*WHAT IS NEEDED*: Could you retype only the lines from the one containing "Click the required asterisk next to Issue" through the final line of the entries, both included, skipping any images?
═══ RECORDS SUPPLIED
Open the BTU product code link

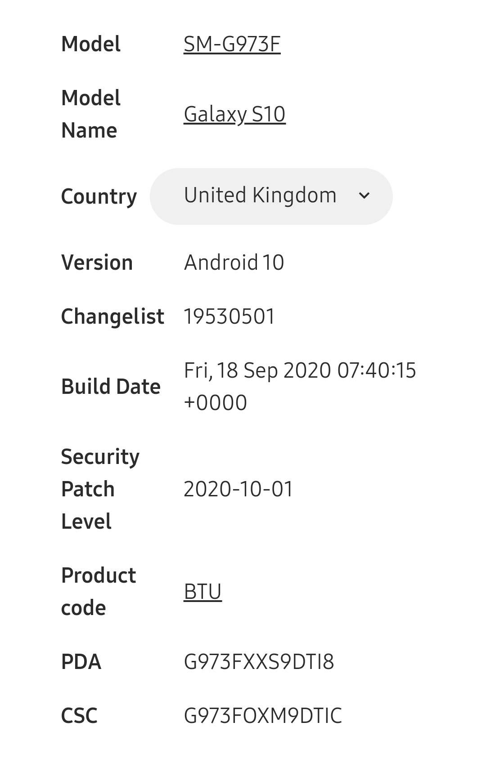pos(203,592)
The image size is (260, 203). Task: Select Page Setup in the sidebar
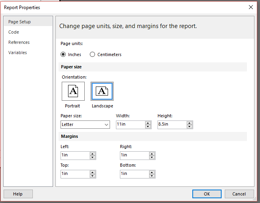tap(19, 22)
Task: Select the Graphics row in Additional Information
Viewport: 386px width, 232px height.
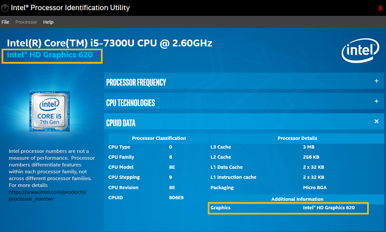Action: [288, 208]
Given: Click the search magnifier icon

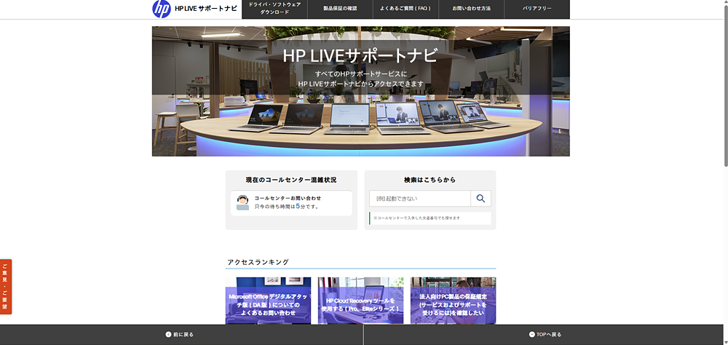Looking at the screenshot, I should point(480,199).

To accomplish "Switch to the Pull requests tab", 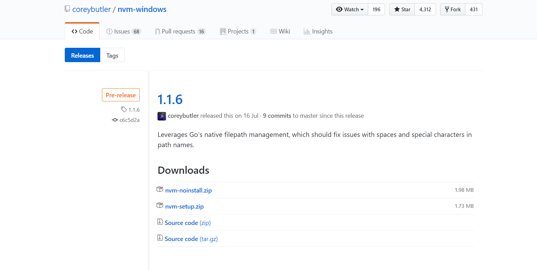I will (x=180, y=31).
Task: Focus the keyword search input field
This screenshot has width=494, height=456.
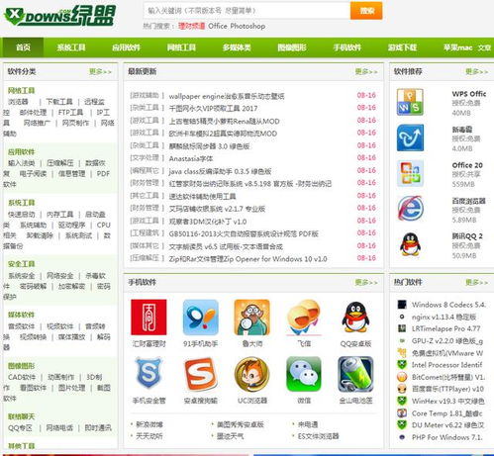Action: click(x=247, y=11)
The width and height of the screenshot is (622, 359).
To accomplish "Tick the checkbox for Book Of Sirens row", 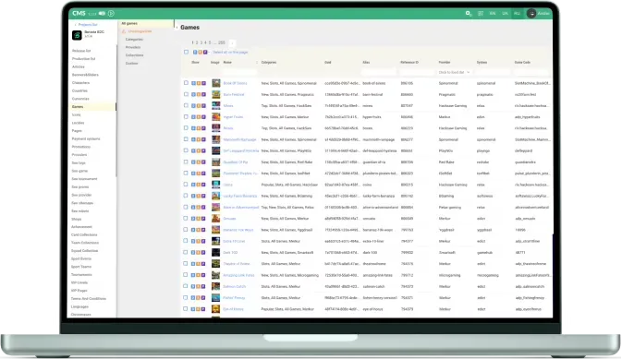I will pos(186,83).
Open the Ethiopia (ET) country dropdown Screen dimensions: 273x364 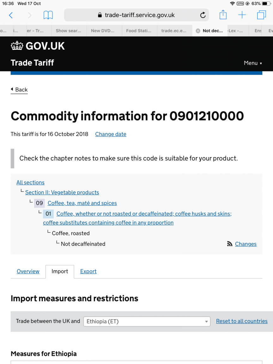pyautogui.click(x=147, y=322)
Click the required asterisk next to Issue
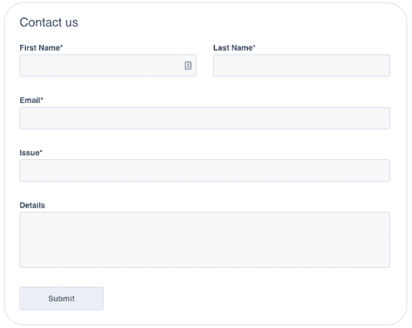 pos(41,151)
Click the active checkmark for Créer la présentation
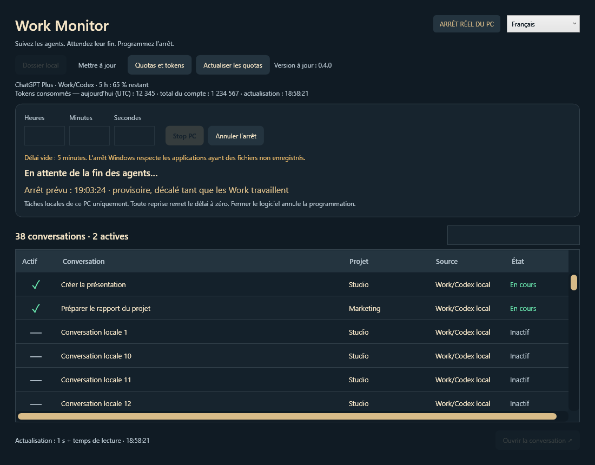The height and width of the screenshot is (465, 595). 36,284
══════
*WRITTEN ANSWER*:
Click the required asterisk next to Issue
 pos(41,151)
Click the active checkmark for Créer la présentation
The height and width of the screenshot is (465, 595). 36,284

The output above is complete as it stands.